Mas nesses quatro casos tudo foi desligado, menos o aparelho de eletroencefalograma, que mede a atividade cerebral. Esses pacientes, no momento em que tudo foi desligado, estavam completamente inconscientes e não apresentavam nenhuma resposta neurológica.

O aparelho de eletroencefalograma consiste em uma série de eletrodos fixados no couro cabeludo que medem a atividade elétrica na parte do cérebro logo embaixo do osso da caixa craniana. Em pessoas saudáveis, esses sinais elétricos são diferentes quando nosso cérebro executa diferentes funções, e sua análise permite identificar de maneira grosseira o que está ocorrendo no cérebro.

O que os cientistas observaram é que o cérebro desses pacientes mostrava pouca atividade durante o tempo em que os médicos estavam tentando reanimar o paciente, algo típico do estado de coma.

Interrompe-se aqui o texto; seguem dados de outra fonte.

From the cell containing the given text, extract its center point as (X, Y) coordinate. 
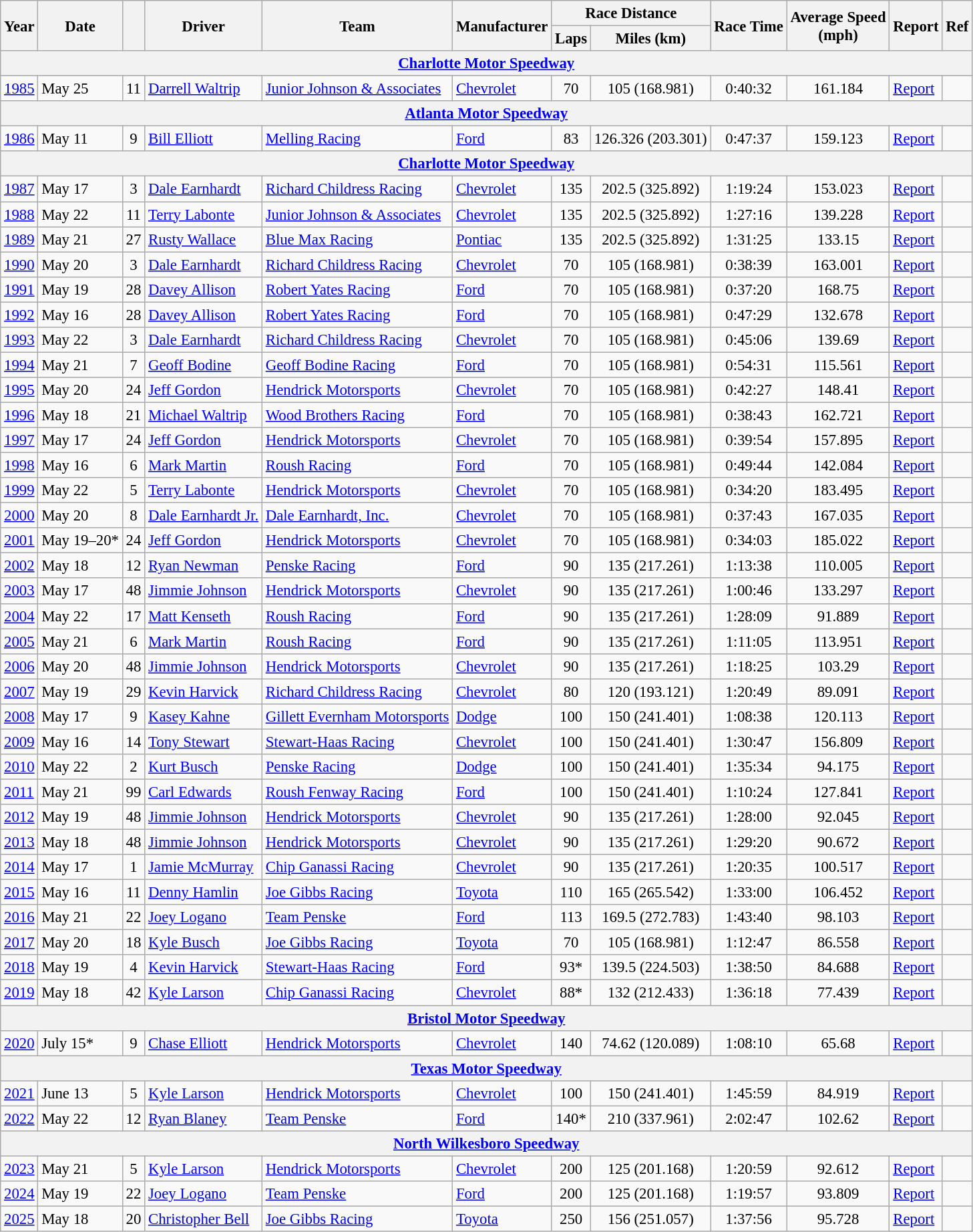
86.558 (838, 942)
0:37:43 (749, 516)
May 19–20* (80, 540)
113.951 (838, 641)
2019 (19, 992)
2008 (19, 717)
1:19:24 (749, 189)
0:47:37 (749, 139)
1:08:10 (749, 1042)
Jamie McMurray (204, 867)
140 (572, 1042)
1:18:25 (749, 666)
North Wilkesboro Speedway (486, 1143)
2001 (19, 540)
1993 (19, 340)
Wood Brothers Racing (357, 415)
84.919 (838, 1093)
83 (572, 139)
139.69 (838, 340)
Dale Earnhardt Jr. (204, 516)
185.022 (838, 540)
80 (572, 691)
1986 (19, 139)
156.809 (838, 741)
0:34:03 (749, 540)
133.297 (838, 591)
Kasey Kahne (204, 717)
0:38:43 (749, 415)
Texas Motor Speedway (486, 1068)
74.62 (120.089) (650, 1042)
2 (134, 767)
2005 (19, 641)
27 (134, 239)
1997 (19, 440)
1995 (19, 390)
100.517 (838, 867)
133.15 (838, 239)
162.721 (838, 415)
1985 (19, 89)
1990 (19, 264)
Geoff Bodine (204, 365)
132 (212.433) (650, 992)
Kyle Busch (204, 942)
92.045 (838, 817)
139.5 (224.503) (650, 968)
168.75 (838, 289)
1:27:16 (749, 214)
Michael Waltrip (204, 415)
Bill Elliott (204, 139)
1:31:25 (749, 239)
148.41 (838, 390)
1992 (19, 315)
May 25 (80, 89)
115.561 (838, 365)
161.184 (838, 89)
142.084 (838, 465)
1988 (19, 214)
2011 (19, 791)
183.495 (838, 490)
Miles (km) (650, 39)
Race Time (749, 25)
Carl Edwards (204, 791)
0:49:44 (749, 465)
120.113 (838, 717)
Geoff Bodine Racing (357, 365)
Matt Kenseth (204, 616)
159.123 (838, 139)
139.228 (838, 214)
169.5 (272.783) (650, 917)
102.62 (838, 1118)
0:38:39 (749, 264)
Team (357, 25)
1996 (19, 415)
1:20:49 (749, 691)
29 (134, 691)
65.68 (838, 1042)
Blue Max Racing (357, 239)
42 (134, 992)
1994 (19, 365)
Atlanta Motor Speedway (486, 114)
165 (265.542) (650, 892)
167.035 (838, 516)
Laps (572, 39)
1:33:00 (749, 892)
113 (572, 917)
May 11 (80, 139)
1:45:59 (749, 1093)
2009 (19, 741)
2022 (19, 1118)
Tony Stewart (204, 741)
2025 (19, 1218)
93* (572, 968)
0:37:20 (749, 289)
1:37:56 (749, 1218)
2018 (19, 968)
Ryan Newman (204, 566)
132.678 (838, 315)
Darrell Waltrip (204, 89)
140* (572, 1118)
91.889 (838, 616)
Denny Hamlin (204, 892)
127.841 (838, 791)
4 (134, 968)
1:43:40 (749, 917)
2012 (19, 817)
153.023 (838, 189)
0:54:31 (749, 365)
2023 (19, 1168)
1:00:46 (749, 591)
Bristol Motor Speedway (486, 1018)
1987 (19, 189)
Manufacturer (502, 25)
163.001 (838, 264)
1:20:59 (749, 1168)
106.452 (838, 892)
July 15* (80, 1042)
1:11:05 (749, 641)
1998 (19, 465)
2015 (19, 892)
2010 (19, 767)
95.728 (838, 1218)
Average Speed(mph) (838, 25)
Kurt Busch (204, 767)
156 (251.057) (650, 1218)
2017 (19, 942)
2006 (19, 666)
110 (572, 892)
21 (134, 415)
Melling Racing (357, 139)
1:30:47 (749, 741)
157.895 (838, 440)
92.612 (838, 1168)
7 (134, 365)
0:34:20 (749, 490)
1:20:35 (749, 867)
2020 (19, 1042)
2014 (19, 867)
1:08:38 (749, 717)
Ryan Blaney (204, 1118)
126.326 (203.301) (650, 139)
93.809 (838, 1193)
210 (337.961) (650, 1118)
98.103 (838, 917)
Gillett Evernham Motorsports (357, 717)
1:12:47 (749, 942)
1999 (19, 490)
Chase Elliott (204, 1042)
89.091 (838, 691)
2024 (19, 1193)
2000 (19, 516)
Year (19, 25)
0:47:29 (749, 315)
103.29 (838, 666)
20 (134, 1218)
8 (134, 516)
Christopher Bell (204, 1218)
Dale Earnhardt, Inc. (357, 516)
2016 (19, 917)
1:35:34 (749, 767)
1:10:24 (749, 791)
1991 (19, 289)
1:13:38 (749, 566)
0:39:54 (749, 440)
2004 (19, 616)
2021 (19, 1093)
120 (193.121) (650, 691)
2013 (19, 842)
99 (134, 791)
Driver (204, 25)
Ref (958, 25)
2002 (19, 566)
Rusty Wallace (204, 239)
1:28:00 (749, 817)
77.439 (838, 992)
1:36:18 (749, 992)
94.175 (838, 767)
84.688 (838, 968)
1:38:50 (749, 968)
17 (134, 616)
18 (134, 942)
Pontiac (502, 239)
Race Distance (631, 13)
2003 (19, 591)
June 13 (80, 1093)
1 (134, 867)
0:45:06 (749, 340)
Roush Fenway Racing (357, 791)
1:28:09 (749, 616)
1:19:57 (749, 1193)
14 (134, 741)
2007 (19, 691)
88* (572, 992)
Date (80, 25)
110.005 (838, 566)
0:40:32 (749, 89)
90.672 (838, 842)
0:42:27 (749, 390)
2:02:47 (749, 1118)
250 (572, 1218)
1:29:20 (749, 842)
1989 (19, 239)
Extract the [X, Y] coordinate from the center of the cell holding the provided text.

Mas assim que o fluxo de oxigênio é interrompido, a atividade cerebral aumenta abruptamente e essa atividade dura por até 6 minutos, quando ela cessa completa e definitivamente. Esses seis minutos são a transição entre um cérebro vivo e um cérebro morto.

Analisando o padrão dessa atividade, as áreas ativadas, e as comunicações elétricas entre diversas regiões, os cientistas concluíram que durante esse tempo, em que o cérebro está morrendo, é possível que pensamentos inconscientes e memórias sejam ativadas. Como todos esses pacientes não sobreviveram à parada cardíaca não é possível saber o que eles relatariam se acordassem.

Mas uma consequência dessa descoberta é que talvez essa atividade cerebral que ocorre durante os primeiros minutos da falta total de oxigênio sejam os processos que geram as memórias e pensamentos próximos a morte reportados por parte dos pacientes que sobrevivem a uma parada cardíaca.

O que poderia estar acontecendo é que assim que o fornecimento de oxigênio ao cérebro cessa, essa atividade cerebral intensa gera sensações de saída do corpo e memórias do passado. Quando esses pacientes são reanimados e seus corações voltam a bater novamente, eles saem do coma, acordam, e essas lembranças voltam à consciência. Os cientistas esperam testar essa possibilidade no futuro próximo.

O interessante do estudo é que ele representa uma nova linha de investigação cujo objetivo é estudar e compreender os fenômenos que ocorrem durante o processo da morte. Essa compreensão pode ajudar a entender que processos podem ser revertidos e como revertê-los. Sem dúvida, é uma área da ciência um pouco mórbida e triste, mas que pode ser promissora.